Women may suffer from obstetric violence. Women may die from miscarriages, ectopic pregnancies or during childbirth. Women who are admitted to hospital for surgeries totally unrelated to their reproductive systems may be getting pelvic exams without their consent while they are unconscious after a surgery or in a coma. These are uniquely female problems, part of oppression as a sex-class.
Women exist. A group of people born in the female sex who identify as boys or men may prefer other terms. But this does not change their biological reality, the issues they will face due to their female reproductive systems, the oppression they will experience because of it. Obscuring language around women’s rights, health, and oppression does not help male-identified females. In only makes it harder to fight for the needs of the largest group of oppressed people on the planet.
It is necessary to reject the idea that the female anatomy does not exist. Because not only does it exist, but women are also discriminated against for being born in female bodies—human bodies born with a female reproductive system, the kind that should produce large gametes. This is the reason why women are discriminated against in patriarchal societies: for our reproductive capacity.

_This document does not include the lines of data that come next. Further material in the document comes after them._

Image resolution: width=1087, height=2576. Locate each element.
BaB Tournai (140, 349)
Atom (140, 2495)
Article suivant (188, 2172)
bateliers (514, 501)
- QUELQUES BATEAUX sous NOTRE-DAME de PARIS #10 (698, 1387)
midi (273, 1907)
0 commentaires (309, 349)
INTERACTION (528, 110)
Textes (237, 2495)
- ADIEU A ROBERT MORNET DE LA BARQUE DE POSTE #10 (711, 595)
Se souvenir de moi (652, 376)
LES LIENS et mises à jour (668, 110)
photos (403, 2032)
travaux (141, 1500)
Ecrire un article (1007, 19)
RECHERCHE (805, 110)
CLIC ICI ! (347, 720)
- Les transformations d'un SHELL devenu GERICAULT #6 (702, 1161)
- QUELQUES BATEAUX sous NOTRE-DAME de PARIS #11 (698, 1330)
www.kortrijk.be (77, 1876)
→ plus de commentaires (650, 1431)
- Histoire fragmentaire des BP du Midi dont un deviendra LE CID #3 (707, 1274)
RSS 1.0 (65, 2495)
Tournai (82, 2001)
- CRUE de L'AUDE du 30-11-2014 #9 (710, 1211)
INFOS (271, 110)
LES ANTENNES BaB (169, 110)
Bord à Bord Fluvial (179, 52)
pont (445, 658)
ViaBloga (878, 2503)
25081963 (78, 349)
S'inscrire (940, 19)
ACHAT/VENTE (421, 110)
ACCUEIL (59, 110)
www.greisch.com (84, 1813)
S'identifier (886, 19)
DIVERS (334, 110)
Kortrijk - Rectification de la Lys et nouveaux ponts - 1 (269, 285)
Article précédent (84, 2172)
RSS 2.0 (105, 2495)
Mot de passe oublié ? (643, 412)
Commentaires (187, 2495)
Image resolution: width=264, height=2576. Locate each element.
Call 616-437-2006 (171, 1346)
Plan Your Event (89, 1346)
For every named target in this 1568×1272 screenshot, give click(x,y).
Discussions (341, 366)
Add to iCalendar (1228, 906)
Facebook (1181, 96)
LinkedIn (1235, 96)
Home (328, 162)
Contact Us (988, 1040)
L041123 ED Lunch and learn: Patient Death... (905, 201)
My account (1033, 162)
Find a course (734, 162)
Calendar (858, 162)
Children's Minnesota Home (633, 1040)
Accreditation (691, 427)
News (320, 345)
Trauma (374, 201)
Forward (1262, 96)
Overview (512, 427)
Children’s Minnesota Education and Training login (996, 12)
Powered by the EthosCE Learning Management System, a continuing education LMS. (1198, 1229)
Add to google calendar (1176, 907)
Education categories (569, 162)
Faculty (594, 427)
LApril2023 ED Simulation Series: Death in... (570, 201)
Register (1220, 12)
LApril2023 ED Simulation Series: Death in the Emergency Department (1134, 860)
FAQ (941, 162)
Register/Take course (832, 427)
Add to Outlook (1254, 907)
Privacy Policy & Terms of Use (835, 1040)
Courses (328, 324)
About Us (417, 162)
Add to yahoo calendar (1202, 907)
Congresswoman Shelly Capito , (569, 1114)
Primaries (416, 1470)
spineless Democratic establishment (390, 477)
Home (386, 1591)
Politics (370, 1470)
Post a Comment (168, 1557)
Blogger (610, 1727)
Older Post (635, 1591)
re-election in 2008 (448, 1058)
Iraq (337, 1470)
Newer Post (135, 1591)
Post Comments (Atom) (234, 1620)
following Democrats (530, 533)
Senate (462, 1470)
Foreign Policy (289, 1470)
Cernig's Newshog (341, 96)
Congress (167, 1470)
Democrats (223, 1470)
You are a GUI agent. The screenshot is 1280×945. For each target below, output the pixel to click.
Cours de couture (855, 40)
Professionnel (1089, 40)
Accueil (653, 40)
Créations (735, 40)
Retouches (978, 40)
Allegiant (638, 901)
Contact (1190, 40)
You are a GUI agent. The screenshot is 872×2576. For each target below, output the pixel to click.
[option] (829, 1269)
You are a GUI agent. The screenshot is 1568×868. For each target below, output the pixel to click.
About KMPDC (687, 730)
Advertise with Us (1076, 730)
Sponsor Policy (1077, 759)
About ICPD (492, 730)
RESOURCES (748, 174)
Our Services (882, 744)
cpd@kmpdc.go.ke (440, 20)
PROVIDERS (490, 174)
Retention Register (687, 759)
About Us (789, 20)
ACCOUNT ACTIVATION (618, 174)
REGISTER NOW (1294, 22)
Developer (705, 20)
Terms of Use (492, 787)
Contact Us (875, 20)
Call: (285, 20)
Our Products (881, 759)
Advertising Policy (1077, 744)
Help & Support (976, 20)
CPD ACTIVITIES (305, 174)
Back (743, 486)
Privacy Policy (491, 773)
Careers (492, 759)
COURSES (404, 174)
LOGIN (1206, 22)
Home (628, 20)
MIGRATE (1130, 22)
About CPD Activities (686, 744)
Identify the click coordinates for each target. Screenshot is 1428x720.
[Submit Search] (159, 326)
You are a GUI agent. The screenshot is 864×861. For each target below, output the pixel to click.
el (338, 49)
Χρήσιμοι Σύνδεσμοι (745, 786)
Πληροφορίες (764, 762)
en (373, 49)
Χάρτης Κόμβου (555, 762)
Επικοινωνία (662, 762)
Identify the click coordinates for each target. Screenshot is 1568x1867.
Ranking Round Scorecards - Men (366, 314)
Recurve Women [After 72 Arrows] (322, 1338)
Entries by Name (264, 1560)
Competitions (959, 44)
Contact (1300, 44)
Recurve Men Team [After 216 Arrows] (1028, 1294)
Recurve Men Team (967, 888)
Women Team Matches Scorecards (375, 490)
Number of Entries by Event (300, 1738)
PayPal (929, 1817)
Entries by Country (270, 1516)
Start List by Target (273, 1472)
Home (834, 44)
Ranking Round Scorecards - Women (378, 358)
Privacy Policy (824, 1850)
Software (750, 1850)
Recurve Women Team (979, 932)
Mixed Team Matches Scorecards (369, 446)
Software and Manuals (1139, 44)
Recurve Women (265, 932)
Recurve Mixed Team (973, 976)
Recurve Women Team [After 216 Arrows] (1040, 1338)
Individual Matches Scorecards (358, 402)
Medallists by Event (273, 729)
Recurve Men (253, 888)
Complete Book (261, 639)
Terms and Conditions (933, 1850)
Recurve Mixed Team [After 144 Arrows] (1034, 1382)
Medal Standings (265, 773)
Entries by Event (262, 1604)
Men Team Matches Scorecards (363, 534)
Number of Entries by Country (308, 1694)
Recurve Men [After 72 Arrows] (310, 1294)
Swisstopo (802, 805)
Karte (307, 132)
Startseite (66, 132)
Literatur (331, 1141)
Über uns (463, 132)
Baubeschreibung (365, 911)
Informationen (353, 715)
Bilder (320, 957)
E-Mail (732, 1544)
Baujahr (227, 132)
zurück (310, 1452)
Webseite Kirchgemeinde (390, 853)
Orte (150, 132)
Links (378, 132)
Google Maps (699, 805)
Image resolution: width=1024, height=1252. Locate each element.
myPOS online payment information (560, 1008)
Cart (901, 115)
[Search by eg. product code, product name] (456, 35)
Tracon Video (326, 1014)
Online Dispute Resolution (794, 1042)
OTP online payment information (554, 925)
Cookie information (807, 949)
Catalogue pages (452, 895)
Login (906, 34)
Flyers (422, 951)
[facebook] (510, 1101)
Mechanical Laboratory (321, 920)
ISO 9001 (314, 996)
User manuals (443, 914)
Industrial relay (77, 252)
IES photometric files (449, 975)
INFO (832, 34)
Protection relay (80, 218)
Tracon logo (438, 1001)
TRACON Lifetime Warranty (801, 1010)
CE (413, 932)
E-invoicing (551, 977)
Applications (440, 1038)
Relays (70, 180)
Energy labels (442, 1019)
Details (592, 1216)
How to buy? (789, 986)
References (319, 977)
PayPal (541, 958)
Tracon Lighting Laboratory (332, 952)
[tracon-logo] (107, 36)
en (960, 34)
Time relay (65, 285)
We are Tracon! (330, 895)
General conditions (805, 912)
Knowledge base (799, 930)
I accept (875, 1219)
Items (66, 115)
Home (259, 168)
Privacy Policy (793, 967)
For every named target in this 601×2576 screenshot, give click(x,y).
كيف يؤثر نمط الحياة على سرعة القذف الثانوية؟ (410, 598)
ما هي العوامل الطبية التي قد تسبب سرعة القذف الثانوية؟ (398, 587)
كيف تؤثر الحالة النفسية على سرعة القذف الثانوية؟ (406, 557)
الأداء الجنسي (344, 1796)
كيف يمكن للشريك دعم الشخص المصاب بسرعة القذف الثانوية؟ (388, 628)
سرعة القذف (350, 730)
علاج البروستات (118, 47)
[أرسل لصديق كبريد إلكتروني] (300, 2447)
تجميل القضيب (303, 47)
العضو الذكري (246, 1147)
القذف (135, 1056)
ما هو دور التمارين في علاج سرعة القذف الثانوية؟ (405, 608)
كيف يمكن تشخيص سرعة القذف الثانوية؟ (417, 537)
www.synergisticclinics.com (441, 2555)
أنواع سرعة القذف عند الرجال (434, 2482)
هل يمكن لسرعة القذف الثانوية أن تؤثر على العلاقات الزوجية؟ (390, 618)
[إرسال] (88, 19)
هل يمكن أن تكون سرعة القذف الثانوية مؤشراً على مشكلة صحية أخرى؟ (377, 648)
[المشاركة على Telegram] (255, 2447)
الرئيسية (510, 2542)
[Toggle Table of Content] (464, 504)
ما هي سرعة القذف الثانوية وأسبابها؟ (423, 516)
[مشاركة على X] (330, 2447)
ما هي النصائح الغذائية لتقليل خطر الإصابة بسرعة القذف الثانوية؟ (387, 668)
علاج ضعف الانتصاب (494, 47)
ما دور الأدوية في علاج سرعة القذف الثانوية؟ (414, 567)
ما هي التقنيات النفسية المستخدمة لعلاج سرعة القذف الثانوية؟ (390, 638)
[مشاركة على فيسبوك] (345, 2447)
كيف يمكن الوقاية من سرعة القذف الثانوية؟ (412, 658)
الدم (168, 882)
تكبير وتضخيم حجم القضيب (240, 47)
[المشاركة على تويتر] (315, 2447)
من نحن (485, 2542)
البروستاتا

If not, why do half of Brazilian women lose their jobs after becoming pregnant, or during maternity leave, or shortly after returning from maternity leave? Why does Brazil still criminalize abortion? Why Venezuelan women may face up to 30 years in prison for abortions or even pregnancy loss?
It’s time to center women and their needs in feminism. The feminist movement was created by women and for women to fight for the political emancipation of women and for the achievement of the female bodily autonomy. We are tired of being erased, dismissed, and disregarded. We don’t need new labels or to change the definition of what a woman is. We need to end women’s oppression, and that can’t be achieved when we can’t define what a woman is and talk about issues that only females have.